• **Cel 1**
Przepisz słowo w słowo fragment dyskusji o ekranizacji Hobbita, zaczynając od „Nie mam bladego” i kończąc na „Radzę przewertować forum.”.
• **Cel 2**
Czy dopiszesz dalszy ciąg dyskusji o ekranizacji Hobbita, zaczynając zaraz po jej ostatnim zdaniu?

• **Cytowany tekst**
↓↓↓

Nie mam bladego pojęcie skąd Ty bierzesz takie informacje. Jakich Hobbitów? Jedynym Hobbitem w filmie będzie Bilbo, ewentualnie Frodo przez kilka minut. Radzę przewertować forum.
Też się z Tobą zgadzam. Książka ma 200 stron i chcą z tego zrobić trylogię. Powód jest tylko jeden - wydoić od ludzi jak najwięcej $$$ :(
Moje wydanie ma 350 stron( bez obrazków i mapek jakieś 320) co nie zmienia faktu ,że to i tak za mało na 3 filmy (nawet na 2 ) . Jeden 2,5 godzinny by w zupełności wystarczył.
Skoro Twoja ma 350 to zmienia postać rzeczy, na trylogie w sam raz :\ Hobbita czytałam dobre 10 lat temu, liczbę stron podałam na oko. Nie problem poszukać w googlach ile dokładnie stron mają polskie wydania tej książki bo nie o to chodzi. Tak czy siak do najdłuższych nie należy.

↑↑↑

• **Fragmenty zbioru danych**
↓↓↓

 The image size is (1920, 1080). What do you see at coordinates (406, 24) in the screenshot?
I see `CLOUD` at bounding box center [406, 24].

↑↑↑
↓↓↓

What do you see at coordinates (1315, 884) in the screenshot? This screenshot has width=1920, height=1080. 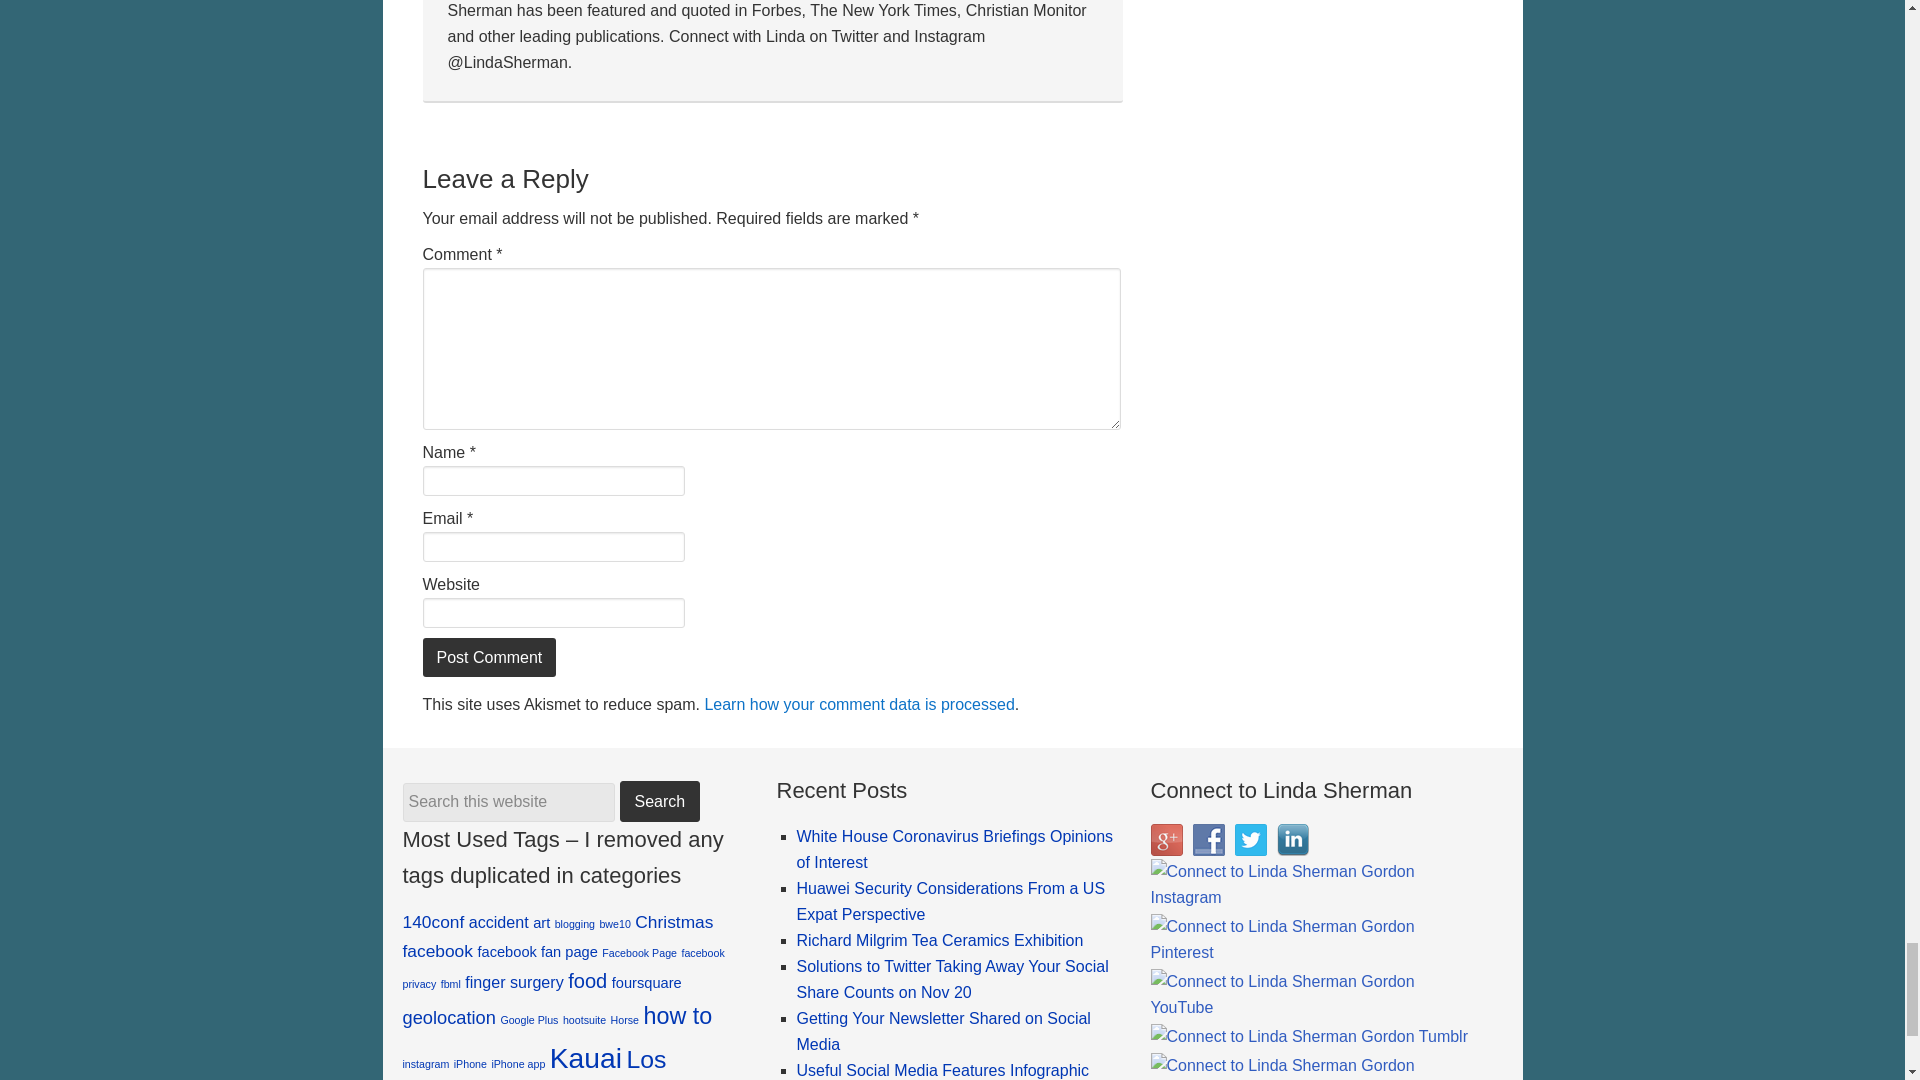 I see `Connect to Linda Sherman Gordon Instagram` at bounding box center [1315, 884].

↑↑↑
↓↓↓

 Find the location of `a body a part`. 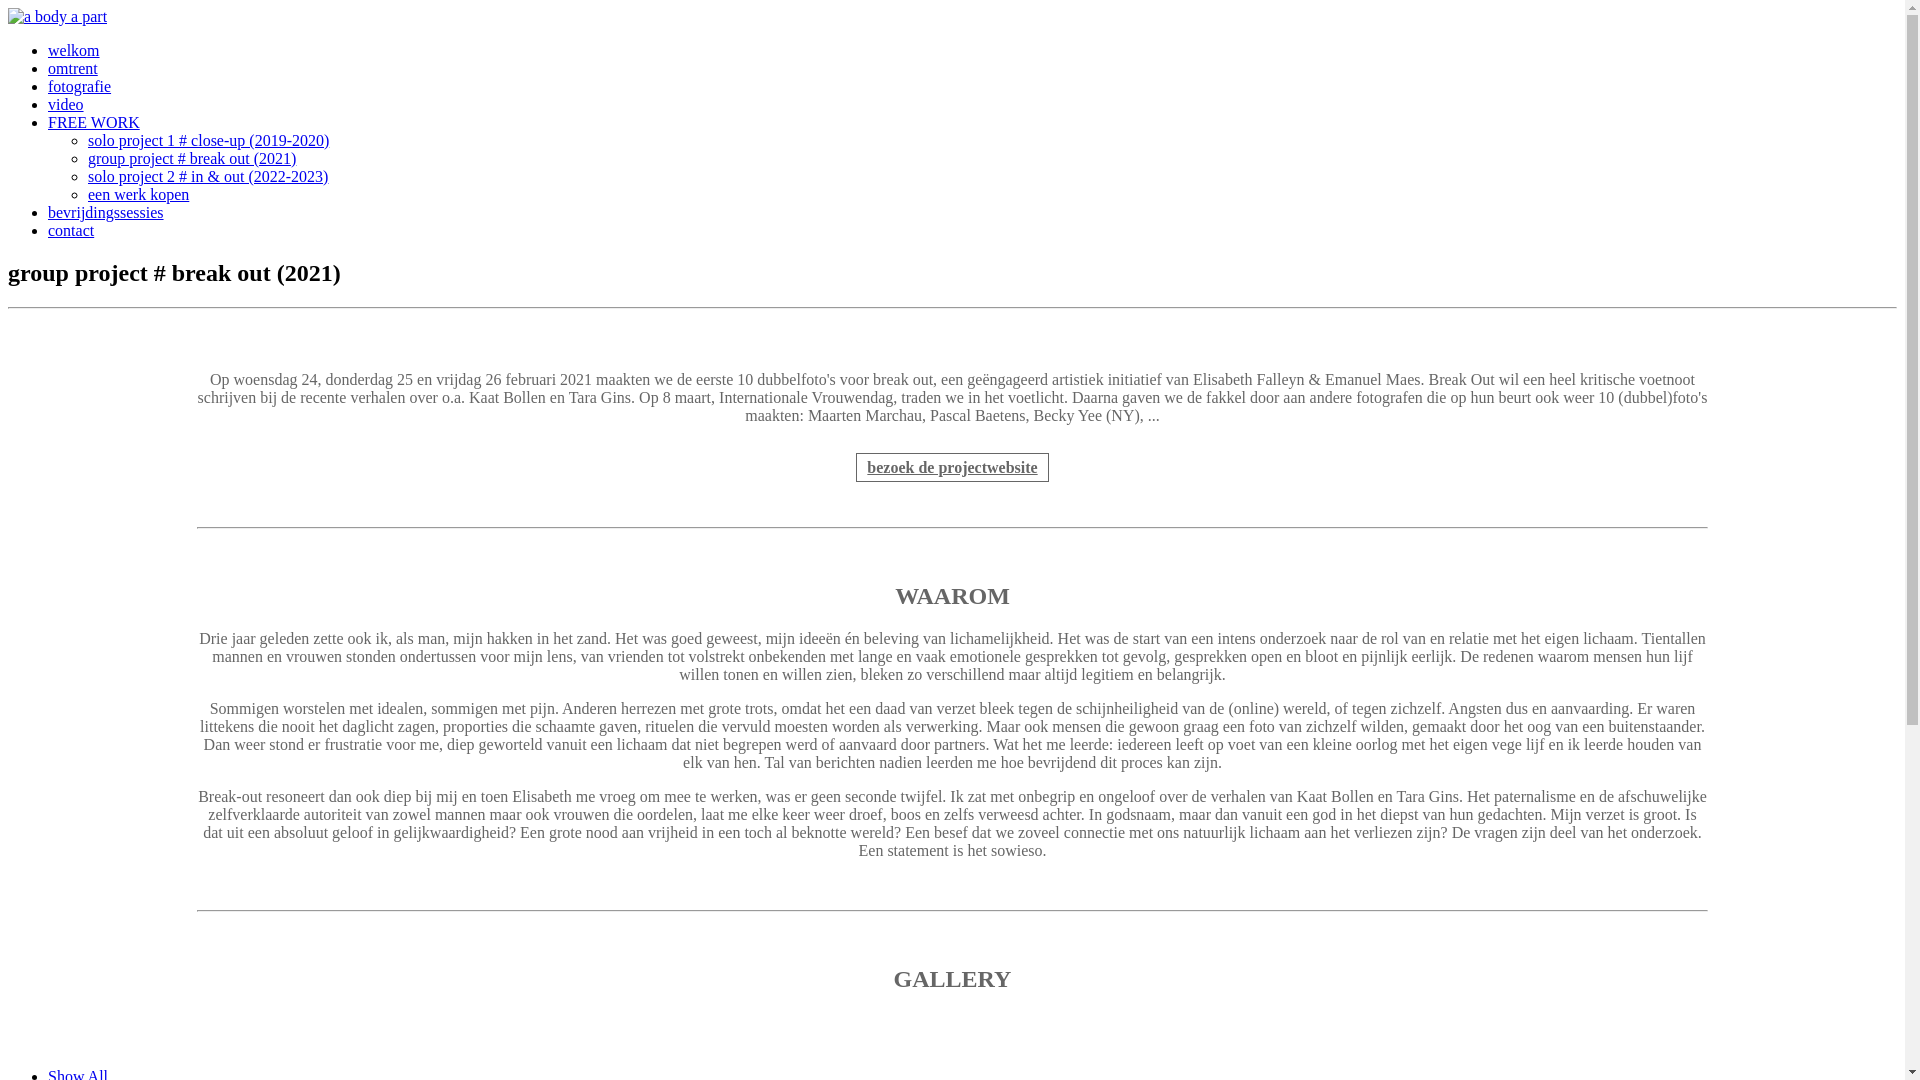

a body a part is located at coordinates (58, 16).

↑↑↑

• **Wynik końcowy 1**
Nie mam bladego pojęcie skąd Ty bierzesz takie informacje. Jakich Hobbitów? Jedynym Hobbitem w filmie będzie Bilbo, ewentualnie Frodo przez kilka minut. Radzę przewertować forum.

• **Wynik końcowy 2**
Ja mam w domu takie wydanie:
http://www.antykwariat.waw.pl/ksiazka,1046485/j_r_r_tolkien_hobbit_czyli_tam_i_z _powrotem,219047.html
Ja mam w domu takie wydanie:
http://www.antykwariat.waw.pl/ksiazka,1046485/j_r_r_tolkien_hobbit_czyli_tam_i_z _powrotem,219047.html
Ehhh.... biedny nieświadomy niczego człeku.... Pożyjemy zobaczymy, ale cóż trolle były zawsze i na zawsze pozostaną....
Ehh... Trylogia? Niefajnie... Ale pewnie chodzi o kasę... Szkoda, bo mogą zawalić i wyjdzie z tego coś okropnego...
Co do Władcy... Ja jestem wielką fanką i książki i filmu ;)
Bo widzisz, niektórzy fani nie odróżniają prawdziwej znajomości tematu (faktu przeczytania książki), od stanu jej posiadania na półce (czymś trzeba miejsce po kryształowych kaczkach i rybkach na regale zapełnić a książki ze swymi kolorowymi okładkami w sam raz się nadają), no i uważają się za FANÓW a już nie daj Boże - ZNAWCÓW czy MIŁOŚNIKÓW tematu.
Niestety... ale jest całkiem spory procent ludzi, którzy raczej skłaniają się do drugiej opcji - posiadanie książki na półce. :-) To przecież wszystko tłumaczy.
Nie oglądam zwiastunów. Nigdy. Wolę mieć niespodziankę, siedząc w kinie i oglądając całość. Możesz nazwać to jak chcesz.
Akurat niefortunnie się składa, bo Tolkiena znam bardzo dobrze.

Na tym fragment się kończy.